Laparoscopic Total Pancreatectomy with Islet Autotransplantation for Chronic Pancreatitis

Martin Makary, MD, MPH, Michol Cooper, MD, PhD, Niraj Desai, MD, Nicole Jiam, Daniel Warren, PhD, Zhaoli Sun, PhD, VIkesh Singh, MD, Anup K Manes, Rita Kalyani, MD, Erica Hall, MSN, CRNP, CDE, Bonny Thul, CRNP, Kenzo Hirose, MD. Johns Hopkins Hospital.

Background: Pain management following surgery for chronic pancreatitis can be very challenging. Pre-existing nerve hypersensitization often magnifies postoperative pain and these episodes can impede improvement of long-term pain outcomes, elevating the importance of minimizing surgical pain in this unique population. We describe a totally laparoscopic pancreatectomy with islet autotransplantation (TP/IAT) to minimize pain outcomes in patients with chronic pancreatitis.

################

## [Problems to work on]
**A.** List every author of the pancreatectomy abstract who holds an MD degree.
**B.** Extend the pancreatectomy abstract from its final sentence by writing the next section.
The data that follow have no connection to the pancreatectomy abstract.

################

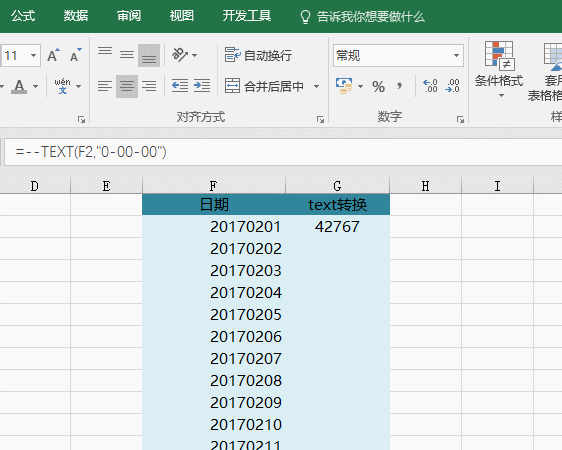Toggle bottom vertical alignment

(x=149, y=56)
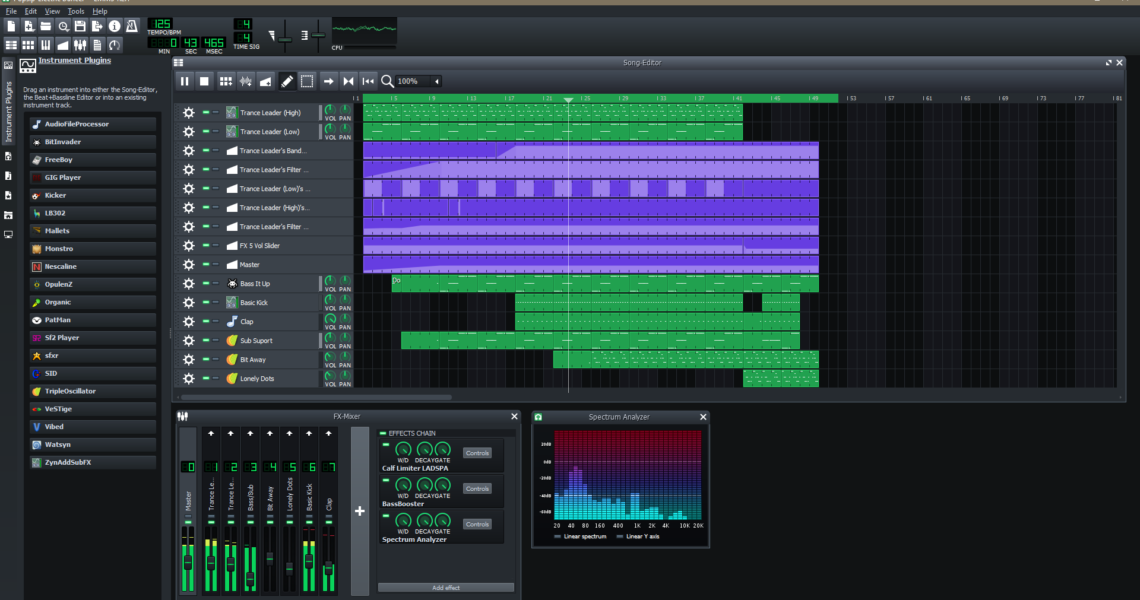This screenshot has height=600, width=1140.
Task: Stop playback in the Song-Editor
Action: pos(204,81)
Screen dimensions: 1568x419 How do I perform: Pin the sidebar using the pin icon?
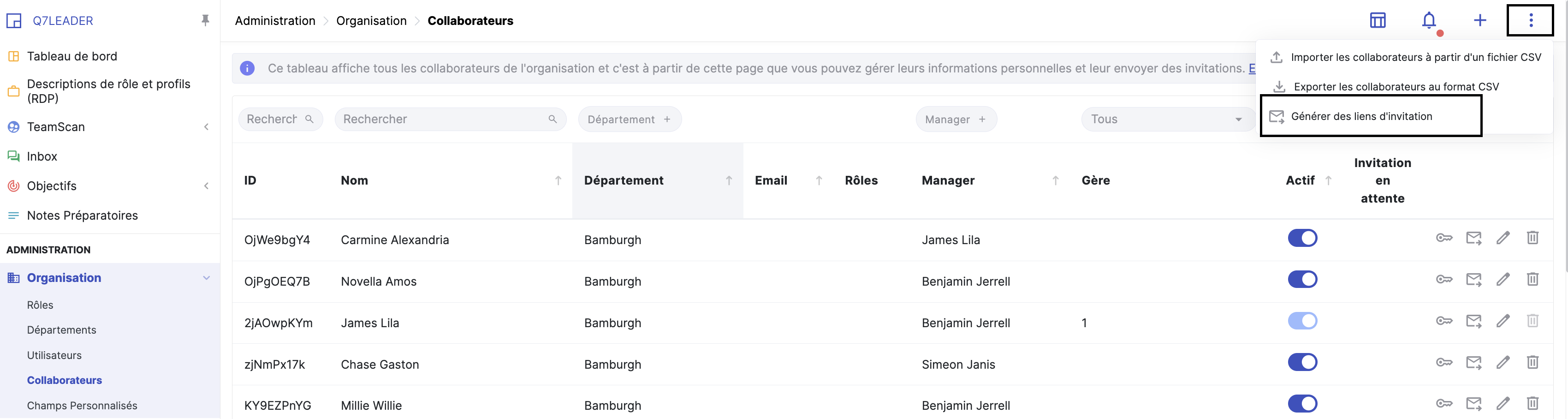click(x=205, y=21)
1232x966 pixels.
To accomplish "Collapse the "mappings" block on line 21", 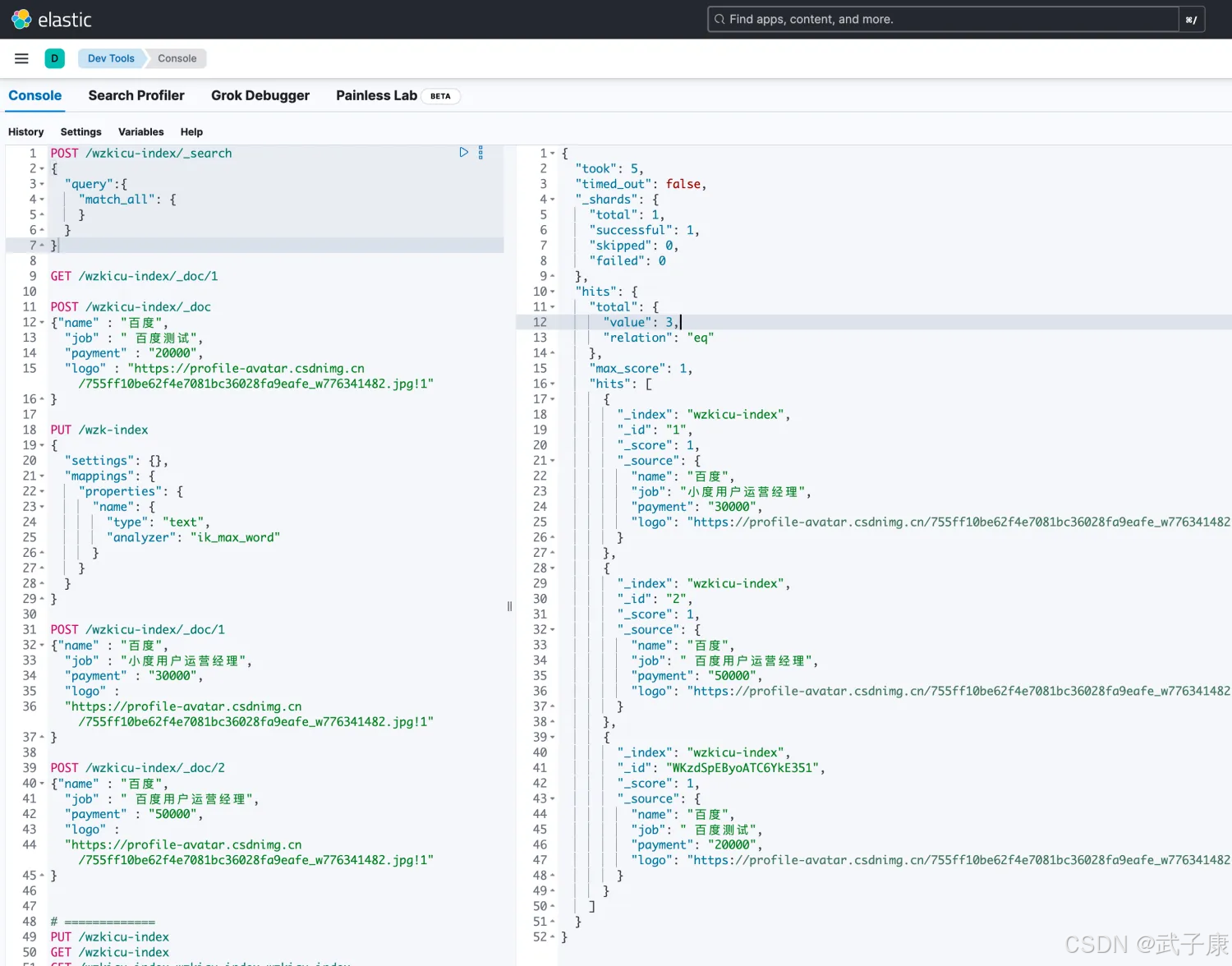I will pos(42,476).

################

## [Task-by-task outputs]
**A.** Martin Makary, Michol Cooper, Niraj Desai, VIkesh Singh, Rita Kalyani, Kenzo Hirose

**B.**
Methods: We attempted a laparoscopic TP/IAT in six patients with chronic pain secondary to small-duct chronic pancreatitis over a six-month period (February 2013-August 2013). Two 5mm ports and three to four 12 mm ports were used with injection of port sites with local anesthetic prior to insertion. To minimize operative time, a laboratory was set up in the operating room to perform the islet isolation immediately upon organ extraction. A laparoscopic hepaticojejunostomy and gastrojejunostomy were performed during the laboratory isolation. Islet autotransplantation was then performed by laparoscopically guiding an infusion catheter into the portal vein under direct visualization (see Figure). We collected data on operative time, baseline and postoperative pain score at follow-up at 6-8 weeks, glycemic outcomes, estimated blood loss, 30-day surgical complications, and mortality.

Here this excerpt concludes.